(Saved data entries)

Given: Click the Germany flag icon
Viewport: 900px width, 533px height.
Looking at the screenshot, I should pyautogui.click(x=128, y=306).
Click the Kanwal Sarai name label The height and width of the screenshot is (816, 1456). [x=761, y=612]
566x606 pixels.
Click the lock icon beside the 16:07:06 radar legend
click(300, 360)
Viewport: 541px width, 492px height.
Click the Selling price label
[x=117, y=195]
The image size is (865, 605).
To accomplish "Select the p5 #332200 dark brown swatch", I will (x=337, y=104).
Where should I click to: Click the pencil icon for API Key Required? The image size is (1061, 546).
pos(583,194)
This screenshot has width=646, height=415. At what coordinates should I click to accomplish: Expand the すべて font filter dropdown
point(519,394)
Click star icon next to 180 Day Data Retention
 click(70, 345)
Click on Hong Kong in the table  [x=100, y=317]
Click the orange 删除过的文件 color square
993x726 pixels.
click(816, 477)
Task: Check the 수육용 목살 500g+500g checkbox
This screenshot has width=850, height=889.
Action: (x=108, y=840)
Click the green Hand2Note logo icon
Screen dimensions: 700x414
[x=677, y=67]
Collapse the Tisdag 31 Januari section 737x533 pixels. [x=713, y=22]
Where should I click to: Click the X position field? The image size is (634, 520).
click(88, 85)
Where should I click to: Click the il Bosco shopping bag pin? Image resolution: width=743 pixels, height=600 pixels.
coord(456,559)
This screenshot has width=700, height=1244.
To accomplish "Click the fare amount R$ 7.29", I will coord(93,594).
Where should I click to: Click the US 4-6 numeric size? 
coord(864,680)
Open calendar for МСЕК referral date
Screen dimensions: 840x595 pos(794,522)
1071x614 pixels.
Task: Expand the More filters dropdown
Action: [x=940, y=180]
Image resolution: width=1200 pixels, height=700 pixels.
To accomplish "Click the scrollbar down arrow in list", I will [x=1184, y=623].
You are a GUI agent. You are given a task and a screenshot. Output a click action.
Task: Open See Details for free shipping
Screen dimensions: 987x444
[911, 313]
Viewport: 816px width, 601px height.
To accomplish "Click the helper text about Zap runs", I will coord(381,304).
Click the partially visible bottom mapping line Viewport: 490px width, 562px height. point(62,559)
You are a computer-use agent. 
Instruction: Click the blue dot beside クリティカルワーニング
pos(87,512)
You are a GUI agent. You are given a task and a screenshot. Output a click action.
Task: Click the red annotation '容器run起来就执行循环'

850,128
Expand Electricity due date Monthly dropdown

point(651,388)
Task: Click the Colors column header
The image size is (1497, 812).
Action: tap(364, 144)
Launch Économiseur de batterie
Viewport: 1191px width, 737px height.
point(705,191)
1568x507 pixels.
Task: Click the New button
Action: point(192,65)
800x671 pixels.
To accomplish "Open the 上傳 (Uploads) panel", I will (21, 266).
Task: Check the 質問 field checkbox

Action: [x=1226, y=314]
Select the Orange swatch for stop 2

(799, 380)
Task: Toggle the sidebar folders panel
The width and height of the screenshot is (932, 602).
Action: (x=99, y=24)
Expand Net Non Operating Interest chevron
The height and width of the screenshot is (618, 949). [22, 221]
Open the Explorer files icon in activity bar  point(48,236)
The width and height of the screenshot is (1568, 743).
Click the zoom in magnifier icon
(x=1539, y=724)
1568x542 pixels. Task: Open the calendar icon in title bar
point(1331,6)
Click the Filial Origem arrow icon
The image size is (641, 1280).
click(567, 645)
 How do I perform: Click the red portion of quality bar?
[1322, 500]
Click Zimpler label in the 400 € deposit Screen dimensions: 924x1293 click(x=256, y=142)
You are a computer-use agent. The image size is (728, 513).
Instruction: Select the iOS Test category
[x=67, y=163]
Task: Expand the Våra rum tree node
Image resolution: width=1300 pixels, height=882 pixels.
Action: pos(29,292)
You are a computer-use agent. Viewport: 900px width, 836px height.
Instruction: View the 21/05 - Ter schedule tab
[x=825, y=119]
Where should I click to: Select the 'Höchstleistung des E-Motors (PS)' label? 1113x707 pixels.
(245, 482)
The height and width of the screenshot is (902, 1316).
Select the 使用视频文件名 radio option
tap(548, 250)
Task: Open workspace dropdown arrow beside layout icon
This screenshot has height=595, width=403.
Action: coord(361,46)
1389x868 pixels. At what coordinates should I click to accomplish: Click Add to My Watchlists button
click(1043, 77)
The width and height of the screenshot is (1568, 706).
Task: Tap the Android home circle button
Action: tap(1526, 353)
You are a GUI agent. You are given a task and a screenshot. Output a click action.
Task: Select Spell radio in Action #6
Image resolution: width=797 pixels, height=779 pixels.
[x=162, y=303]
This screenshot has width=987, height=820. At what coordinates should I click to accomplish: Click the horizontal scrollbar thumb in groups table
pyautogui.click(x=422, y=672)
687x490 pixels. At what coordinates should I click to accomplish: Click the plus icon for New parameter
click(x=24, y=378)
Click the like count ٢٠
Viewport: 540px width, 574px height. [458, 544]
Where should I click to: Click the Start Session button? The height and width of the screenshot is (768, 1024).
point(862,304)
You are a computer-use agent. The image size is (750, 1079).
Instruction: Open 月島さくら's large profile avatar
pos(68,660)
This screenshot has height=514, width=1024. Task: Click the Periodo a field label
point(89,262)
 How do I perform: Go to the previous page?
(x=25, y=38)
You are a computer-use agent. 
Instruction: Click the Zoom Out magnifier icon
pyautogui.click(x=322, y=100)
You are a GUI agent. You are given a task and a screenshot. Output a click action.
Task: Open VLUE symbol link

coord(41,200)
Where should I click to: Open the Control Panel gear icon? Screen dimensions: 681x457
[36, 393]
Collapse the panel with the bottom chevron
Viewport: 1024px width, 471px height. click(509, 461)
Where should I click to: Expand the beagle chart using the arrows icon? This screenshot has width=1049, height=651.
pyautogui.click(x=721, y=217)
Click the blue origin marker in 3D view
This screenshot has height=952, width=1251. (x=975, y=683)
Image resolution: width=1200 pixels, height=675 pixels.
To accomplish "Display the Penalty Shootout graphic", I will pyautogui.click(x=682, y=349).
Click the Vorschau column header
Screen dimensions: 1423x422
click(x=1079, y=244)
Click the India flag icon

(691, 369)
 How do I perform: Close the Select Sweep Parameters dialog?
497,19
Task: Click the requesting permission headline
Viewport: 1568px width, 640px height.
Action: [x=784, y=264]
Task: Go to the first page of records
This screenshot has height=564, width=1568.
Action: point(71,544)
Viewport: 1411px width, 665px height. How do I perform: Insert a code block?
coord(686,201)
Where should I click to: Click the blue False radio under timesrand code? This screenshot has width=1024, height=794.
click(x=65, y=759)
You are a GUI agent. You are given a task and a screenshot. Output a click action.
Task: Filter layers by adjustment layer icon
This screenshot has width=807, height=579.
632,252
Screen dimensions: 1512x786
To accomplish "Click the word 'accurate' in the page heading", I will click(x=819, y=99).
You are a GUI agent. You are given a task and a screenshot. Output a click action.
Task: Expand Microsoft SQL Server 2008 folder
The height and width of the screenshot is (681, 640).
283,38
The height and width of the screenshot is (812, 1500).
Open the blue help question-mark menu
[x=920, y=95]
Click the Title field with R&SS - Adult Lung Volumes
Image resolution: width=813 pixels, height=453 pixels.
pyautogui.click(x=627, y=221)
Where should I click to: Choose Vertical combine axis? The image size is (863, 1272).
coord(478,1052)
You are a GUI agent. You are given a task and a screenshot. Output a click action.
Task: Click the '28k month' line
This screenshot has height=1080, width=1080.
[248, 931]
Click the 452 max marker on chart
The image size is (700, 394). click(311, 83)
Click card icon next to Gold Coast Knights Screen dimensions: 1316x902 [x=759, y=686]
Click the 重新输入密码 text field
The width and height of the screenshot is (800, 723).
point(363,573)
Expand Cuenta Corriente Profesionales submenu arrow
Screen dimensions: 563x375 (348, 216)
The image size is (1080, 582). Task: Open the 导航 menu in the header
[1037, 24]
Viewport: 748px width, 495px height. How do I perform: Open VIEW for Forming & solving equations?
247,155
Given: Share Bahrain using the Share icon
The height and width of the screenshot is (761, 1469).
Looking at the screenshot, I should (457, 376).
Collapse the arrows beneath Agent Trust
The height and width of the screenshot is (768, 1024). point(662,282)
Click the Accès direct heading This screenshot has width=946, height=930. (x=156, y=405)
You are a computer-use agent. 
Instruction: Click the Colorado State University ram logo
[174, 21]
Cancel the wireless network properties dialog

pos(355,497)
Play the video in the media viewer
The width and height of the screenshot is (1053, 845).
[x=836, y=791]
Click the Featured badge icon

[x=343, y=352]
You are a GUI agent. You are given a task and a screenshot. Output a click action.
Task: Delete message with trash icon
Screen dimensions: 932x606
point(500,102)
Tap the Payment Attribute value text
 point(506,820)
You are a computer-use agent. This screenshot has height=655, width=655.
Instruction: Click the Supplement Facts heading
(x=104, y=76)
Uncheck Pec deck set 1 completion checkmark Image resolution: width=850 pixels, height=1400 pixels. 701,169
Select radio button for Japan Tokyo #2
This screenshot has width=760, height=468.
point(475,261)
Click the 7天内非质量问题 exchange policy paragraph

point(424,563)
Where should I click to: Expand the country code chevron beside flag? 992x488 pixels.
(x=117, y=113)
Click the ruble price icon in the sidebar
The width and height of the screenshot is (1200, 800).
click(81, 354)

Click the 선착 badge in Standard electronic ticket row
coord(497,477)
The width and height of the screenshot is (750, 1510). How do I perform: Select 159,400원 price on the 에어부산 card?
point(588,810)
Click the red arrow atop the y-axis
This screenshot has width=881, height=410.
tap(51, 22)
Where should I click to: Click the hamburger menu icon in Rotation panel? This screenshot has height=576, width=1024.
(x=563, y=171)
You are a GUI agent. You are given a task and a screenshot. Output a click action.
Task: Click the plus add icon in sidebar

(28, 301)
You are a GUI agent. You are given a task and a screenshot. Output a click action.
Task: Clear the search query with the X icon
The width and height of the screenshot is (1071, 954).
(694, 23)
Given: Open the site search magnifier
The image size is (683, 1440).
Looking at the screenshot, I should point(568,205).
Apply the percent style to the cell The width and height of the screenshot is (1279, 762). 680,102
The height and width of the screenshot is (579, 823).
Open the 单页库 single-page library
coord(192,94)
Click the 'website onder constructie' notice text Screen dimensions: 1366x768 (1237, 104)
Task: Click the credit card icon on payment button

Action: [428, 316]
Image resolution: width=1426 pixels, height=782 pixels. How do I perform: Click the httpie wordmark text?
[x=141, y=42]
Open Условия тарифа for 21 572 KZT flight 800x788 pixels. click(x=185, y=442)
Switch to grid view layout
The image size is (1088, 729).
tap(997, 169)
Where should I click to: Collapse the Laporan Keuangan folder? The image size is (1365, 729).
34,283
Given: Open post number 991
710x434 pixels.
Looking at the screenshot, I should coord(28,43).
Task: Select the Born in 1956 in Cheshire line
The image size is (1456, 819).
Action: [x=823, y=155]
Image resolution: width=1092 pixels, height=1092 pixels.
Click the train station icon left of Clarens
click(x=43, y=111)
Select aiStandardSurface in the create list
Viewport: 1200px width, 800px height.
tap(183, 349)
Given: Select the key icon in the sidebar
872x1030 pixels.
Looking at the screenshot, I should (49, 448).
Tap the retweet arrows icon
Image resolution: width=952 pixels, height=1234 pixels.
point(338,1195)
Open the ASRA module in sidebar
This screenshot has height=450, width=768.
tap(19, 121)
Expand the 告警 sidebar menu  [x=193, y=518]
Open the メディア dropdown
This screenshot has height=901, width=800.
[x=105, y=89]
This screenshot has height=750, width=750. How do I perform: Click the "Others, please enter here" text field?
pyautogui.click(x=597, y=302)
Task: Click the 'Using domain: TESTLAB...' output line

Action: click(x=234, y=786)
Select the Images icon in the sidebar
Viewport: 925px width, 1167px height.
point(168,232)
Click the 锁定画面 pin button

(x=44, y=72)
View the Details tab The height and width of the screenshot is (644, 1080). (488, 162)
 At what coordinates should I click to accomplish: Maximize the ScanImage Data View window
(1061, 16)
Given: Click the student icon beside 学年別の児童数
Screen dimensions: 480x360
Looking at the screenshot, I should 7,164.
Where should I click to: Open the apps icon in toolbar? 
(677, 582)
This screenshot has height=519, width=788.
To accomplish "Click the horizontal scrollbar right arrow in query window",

How to complete this task:
Beginning at the line that contains "This screenshot has height=901, width=800." and ending at the last line above, copy each line without any change.

The answer:
This screenshot has height=901, width=800.
[x=105, y=89]
This screenshot has height=750, width=750. How do I perform: Click the "Others, please enter here" text field?
pyautogui.click(x=597, y=302)
Task: Click the 'Using domain: TESTLAB...' output line

Action: click(x=234, y=786)
Select the Images icon in the sidebar
Viewport: 925px width, 1167px height.
point(168,232)
Click the 锁定画面 pin button

(x=44, y=72)
View the Details tab The height and width of the screenshot is (644, 1080). (488, 162)
 At what coordinates should I click to accomplish: Maximize the ScanImage Data View window
(1061, 16)
Given: Click the student icon beside 学年別の児童数
Screen dimensions: 480x360
Looking at the screenshot, I should 7,164.
Where should I click to: Open the apps icon in toolbar? 
(677, 582)
This screenshot has height=519, width=788.
To accomplish "Click the horizontal scrollbar right arrow in query window",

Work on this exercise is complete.